[ABOUT THIS EXERCISE]
Count every line in the following entries where the word "agent" appears. Give the count alone.

• • • • •

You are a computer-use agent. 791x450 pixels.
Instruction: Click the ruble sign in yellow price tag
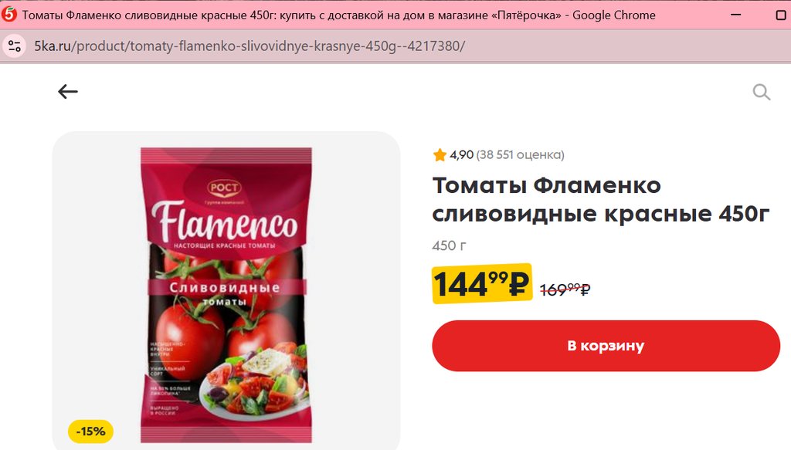point(518,285)
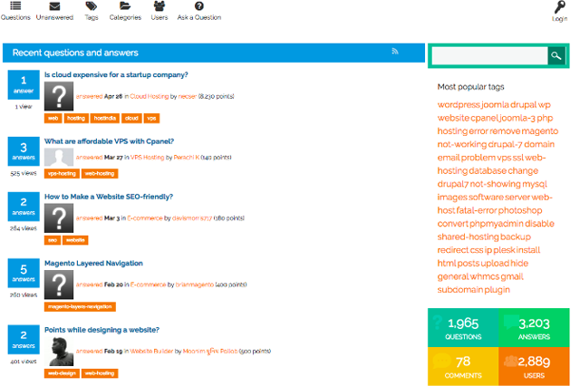
Task: Open the Questions list icon
Action: click(x=15, y=6)
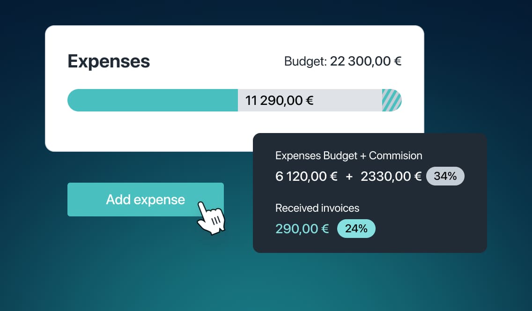This screenshot has height=311, width=532.
Task: Click the 34% percentage badge
Action: (445, 176)
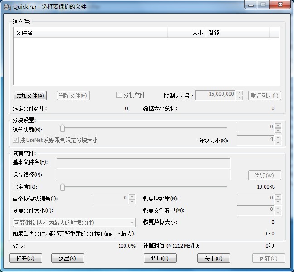Click the 创建(C) button
The image size is (294, 272).
[269, 258]
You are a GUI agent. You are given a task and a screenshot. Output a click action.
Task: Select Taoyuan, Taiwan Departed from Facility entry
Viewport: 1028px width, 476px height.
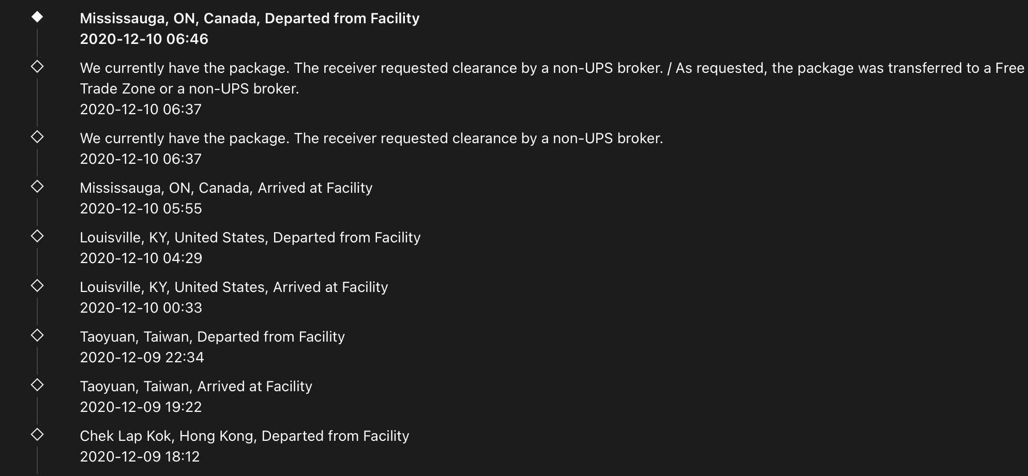click(x=212, y=337)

• • • • •

[REPLY]
2